• dan@upvote.au
    link
    fedilink
    English
    arrow-up
    1
    ·
    28 days ago

    get around local laws

    That’s not a legitimate use; it’s an illegal use just like piracy is.

    especially since SNI exists to de-mask TLS packets

    ECH will finally fix this. https://blog.cloudflare.com/encrypted-client-hello/

    SNI is still better than what we used to have. Before SNI, every site that used TLS or SSL had to have a dedicated IP address.

    • sugar_in_your_tea@sh.itjust.works
      link
      fedilink
      English
      arrow-up
      1
      ·
      28 days ago

      That’s not a legitimate use; it’s an illegal use just like piracy is.

      My understanding of the law (and yes, I read it) is that it’s not illegal. The law in my state is for service providers to authenticate the ID of any state resident, it’s not a requirement on the resident themselves.
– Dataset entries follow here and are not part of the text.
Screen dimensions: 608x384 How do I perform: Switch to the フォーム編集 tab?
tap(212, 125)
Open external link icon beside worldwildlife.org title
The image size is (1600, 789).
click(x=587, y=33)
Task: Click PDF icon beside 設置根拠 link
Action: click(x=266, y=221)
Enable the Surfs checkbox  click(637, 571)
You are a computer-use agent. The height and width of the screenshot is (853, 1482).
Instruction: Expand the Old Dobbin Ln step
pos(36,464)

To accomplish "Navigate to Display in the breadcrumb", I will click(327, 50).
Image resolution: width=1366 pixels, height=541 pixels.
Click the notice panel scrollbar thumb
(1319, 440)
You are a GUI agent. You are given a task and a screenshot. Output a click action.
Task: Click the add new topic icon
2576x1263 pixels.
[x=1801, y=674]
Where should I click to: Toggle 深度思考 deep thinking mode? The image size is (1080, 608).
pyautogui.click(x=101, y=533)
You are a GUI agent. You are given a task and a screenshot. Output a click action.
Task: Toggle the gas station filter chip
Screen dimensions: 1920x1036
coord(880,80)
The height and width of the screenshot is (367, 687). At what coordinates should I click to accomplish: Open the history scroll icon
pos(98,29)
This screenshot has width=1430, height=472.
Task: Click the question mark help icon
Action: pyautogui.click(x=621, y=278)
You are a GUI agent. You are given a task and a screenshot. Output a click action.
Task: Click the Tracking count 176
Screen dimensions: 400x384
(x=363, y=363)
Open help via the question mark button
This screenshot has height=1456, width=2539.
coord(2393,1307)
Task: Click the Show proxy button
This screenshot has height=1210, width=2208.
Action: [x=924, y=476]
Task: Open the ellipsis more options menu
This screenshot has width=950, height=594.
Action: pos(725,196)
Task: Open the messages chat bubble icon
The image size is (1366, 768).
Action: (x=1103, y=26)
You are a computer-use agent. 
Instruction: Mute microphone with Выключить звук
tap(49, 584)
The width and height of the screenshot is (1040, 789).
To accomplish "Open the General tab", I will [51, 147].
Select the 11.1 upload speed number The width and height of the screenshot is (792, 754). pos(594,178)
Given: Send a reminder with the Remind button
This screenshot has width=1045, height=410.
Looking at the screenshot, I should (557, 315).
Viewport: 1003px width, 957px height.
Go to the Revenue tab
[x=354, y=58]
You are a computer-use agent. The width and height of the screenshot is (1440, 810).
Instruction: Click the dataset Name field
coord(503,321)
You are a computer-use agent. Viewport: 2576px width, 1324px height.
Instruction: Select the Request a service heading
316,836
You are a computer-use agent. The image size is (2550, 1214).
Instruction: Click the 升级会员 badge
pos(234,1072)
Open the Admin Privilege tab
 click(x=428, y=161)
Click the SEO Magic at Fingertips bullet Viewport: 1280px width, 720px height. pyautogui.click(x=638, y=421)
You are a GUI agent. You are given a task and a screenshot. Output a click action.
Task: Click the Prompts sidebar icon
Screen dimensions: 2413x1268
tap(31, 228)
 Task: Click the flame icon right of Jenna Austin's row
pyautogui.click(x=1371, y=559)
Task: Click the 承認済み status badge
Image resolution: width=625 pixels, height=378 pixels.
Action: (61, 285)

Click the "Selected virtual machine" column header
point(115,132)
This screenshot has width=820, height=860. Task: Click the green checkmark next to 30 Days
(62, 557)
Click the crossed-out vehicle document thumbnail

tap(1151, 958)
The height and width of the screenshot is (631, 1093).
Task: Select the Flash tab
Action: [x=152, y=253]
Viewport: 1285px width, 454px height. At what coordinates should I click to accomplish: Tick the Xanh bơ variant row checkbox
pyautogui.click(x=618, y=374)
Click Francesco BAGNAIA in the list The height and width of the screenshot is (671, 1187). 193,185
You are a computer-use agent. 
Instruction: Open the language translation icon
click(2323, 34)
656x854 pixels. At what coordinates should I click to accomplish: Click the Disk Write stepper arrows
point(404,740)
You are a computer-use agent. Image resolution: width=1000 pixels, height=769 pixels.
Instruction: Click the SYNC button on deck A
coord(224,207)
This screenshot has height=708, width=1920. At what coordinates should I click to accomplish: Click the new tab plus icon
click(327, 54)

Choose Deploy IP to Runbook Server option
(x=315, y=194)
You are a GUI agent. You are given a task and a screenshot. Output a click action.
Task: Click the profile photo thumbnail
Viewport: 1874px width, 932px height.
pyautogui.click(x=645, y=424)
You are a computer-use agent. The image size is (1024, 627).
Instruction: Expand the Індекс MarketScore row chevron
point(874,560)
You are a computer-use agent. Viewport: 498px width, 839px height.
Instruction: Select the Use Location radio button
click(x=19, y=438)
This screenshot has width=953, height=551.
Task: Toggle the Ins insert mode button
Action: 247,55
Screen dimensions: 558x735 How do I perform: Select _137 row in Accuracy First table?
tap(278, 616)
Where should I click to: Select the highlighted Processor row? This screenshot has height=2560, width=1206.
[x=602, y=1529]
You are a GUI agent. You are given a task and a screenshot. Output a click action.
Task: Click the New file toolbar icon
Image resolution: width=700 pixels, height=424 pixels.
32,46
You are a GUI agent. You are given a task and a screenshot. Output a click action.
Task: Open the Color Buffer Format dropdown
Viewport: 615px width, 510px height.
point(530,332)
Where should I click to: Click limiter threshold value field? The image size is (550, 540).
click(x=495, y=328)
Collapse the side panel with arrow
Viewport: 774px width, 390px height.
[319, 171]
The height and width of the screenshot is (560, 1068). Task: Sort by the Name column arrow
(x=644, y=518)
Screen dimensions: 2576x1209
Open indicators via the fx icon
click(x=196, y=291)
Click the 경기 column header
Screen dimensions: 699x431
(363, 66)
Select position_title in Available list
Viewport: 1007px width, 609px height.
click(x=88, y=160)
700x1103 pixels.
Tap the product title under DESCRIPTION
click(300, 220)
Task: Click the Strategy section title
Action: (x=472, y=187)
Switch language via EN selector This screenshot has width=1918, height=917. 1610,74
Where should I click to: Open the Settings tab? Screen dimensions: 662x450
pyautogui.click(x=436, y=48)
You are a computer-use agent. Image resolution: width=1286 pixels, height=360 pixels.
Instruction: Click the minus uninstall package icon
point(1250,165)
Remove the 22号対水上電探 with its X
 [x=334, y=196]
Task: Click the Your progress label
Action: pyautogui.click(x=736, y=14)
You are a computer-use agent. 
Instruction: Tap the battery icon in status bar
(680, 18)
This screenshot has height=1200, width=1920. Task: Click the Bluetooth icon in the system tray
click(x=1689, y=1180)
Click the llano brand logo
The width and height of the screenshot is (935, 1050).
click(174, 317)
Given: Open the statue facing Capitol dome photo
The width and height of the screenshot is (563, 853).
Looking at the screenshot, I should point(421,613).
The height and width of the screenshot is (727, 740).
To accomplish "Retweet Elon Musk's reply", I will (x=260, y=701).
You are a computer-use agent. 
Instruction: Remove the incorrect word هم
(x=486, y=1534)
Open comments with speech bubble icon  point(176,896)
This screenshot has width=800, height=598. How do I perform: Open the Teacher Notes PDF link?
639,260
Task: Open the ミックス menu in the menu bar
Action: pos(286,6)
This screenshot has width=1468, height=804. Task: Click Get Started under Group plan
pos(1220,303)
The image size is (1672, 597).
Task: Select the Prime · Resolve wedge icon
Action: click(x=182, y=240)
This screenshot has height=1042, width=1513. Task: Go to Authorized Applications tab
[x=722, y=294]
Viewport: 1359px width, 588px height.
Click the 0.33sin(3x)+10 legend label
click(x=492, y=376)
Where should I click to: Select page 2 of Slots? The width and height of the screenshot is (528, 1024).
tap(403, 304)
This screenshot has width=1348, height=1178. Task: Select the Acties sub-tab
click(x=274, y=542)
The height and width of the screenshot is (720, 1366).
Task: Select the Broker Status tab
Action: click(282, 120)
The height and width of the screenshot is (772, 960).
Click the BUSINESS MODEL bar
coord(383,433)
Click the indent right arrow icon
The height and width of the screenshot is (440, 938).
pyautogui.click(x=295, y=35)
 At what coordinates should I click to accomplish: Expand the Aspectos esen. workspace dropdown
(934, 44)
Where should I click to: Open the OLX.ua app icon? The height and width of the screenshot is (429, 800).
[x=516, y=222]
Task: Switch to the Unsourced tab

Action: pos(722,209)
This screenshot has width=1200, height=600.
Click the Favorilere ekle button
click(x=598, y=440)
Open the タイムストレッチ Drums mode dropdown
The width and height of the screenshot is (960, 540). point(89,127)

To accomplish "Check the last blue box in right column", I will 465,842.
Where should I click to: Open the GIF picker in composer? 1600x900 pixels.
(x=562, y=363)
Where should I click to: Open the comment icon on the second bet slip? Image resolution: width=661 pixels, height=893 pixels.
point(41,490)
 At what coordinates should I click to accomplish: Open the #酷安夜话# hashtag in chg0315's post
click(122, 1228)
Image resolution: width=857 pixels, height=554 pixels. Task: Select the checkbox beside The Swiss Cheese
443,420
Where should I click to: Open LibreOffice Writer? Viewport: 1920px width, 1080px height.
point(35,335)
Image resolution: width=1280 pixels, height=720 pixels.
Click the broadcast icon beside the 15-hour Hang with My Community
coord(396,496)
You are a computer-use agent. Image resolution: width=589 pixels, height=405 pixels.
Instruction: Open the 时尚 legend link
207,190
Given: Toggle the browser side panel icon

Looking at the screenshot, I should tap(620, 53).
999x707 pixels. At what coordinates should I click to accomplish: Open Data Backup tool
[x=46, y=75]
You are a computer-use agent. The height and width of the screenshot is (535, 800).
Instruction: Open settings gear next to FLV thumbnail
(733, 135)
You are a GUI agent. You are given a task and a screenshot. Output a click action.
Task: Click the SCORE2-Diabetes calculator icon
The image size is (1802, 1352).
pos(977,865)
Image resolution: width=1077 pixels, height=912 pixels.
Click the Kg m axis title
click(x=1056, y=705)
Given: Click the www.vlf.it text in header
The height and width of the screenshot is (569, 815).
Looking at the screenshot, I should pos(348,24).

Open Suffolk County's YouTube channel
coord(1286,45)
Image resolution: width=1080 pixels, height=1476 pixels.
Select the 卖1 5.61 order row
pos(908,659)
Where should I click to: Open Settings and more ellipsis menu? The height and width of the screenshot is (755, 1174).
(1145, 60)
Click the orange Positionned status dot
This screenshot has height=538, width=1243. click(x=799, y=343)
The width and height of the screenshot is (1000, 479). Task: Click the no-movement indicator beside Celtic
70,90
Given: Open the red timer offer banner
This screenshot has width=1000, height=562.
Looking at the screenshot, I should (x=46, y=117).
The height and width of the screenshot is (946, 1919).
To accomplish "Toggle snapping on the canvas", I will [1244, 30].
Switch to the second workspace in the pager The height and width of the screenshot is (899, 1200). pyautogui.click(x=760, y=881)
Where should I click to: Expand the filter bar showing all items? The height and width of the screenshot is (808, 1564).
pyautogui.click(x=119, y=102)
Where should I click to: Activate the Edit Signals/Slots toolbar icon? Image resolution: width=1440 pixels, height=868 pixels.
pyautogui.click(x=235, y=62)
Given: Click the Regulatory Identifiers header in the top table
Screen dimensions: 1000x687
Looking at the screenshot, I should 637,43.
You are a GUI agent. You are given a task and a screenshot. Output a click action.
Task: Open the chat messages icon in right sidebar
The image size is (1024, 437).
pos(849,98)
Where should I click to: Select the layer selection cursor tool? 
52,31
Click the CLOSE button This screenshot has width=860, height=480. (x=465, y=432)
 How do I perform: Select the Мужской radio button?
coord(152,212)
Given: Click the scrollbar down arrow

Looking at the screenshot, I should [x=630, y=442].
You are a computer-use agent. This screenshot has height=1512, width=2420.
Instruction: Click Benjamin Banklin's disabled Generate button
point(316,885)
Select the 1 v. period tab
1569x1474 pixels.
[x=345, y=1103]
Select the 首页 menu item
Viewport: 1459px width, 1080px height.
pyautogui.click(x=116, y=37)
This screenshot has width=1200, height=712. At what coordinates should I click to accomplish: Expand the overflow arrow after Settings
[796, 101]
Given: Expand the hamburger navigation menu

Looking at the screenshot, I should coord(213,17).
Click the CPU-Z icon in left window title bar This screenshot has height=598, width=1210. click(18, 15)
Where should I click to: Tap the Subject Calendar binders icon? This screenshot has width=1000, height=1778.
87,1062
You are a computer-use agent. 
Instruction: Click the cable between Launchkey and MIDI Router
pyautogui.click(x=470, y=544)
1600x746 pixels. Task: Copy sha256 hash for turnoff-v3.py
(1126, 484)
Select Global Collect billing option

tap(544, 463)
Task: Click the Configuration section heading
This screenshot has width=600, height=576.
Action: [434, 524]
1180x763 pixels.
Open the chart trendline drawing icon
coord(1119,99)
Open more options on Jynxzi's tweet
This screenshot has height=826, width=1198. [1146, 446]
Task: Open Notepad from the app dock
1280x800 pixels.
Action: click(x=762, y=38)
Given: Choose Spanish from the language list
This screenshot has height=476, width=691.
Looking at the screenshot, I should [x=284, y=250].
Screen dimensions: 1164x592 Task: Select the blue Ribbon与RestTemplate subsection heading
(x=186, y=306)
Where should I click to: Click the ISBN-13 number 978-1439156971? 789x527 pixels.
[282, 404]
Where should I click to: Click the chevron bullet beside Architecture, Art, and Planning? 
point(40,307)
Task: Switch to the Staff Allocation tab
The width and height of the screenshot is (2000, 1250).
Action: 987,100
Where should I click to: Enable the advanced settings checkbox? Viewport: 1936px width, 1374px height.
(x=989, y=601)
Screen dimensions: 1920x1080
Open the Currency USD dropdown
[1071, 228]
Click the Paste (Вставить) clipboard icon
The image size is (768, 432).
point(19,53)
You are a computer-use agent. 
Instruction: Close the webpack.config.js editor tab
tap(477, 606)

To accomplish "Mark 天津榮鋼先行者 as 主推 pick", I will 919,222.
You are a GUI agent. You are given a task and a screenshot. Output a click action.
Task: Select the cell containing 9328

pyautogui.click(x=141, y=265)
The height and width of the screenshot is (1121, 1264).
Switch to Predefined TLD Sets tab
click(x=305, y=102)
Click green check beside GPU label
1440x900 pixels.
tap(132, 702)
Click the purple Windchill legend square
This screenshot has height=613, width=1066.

The service provider isn’t aware what state I’m a resident of, and state law doesn’t apply outside the state, so I don’t know what law would be violated here.

      SNI is still better than what we used to have.

      I absolutely agree, and I actually use SNI to route packets for my homelab. Without SNI, I would have to route after handling certificates, which would be annoying because I want TLS to work within my home network, and I mess w/ DNS records to point to my local IPs when inside my network. I could have everything routed through a central hub (so one dedicated machine that handles all TLS), but that’s a single point of failure, and I’m not too happy about that. Or I guess I’d have multiple IPs, and route based on which IP is being hit.

      I’ll have to check out ECH. Hopefully I can eat my cake and have it too.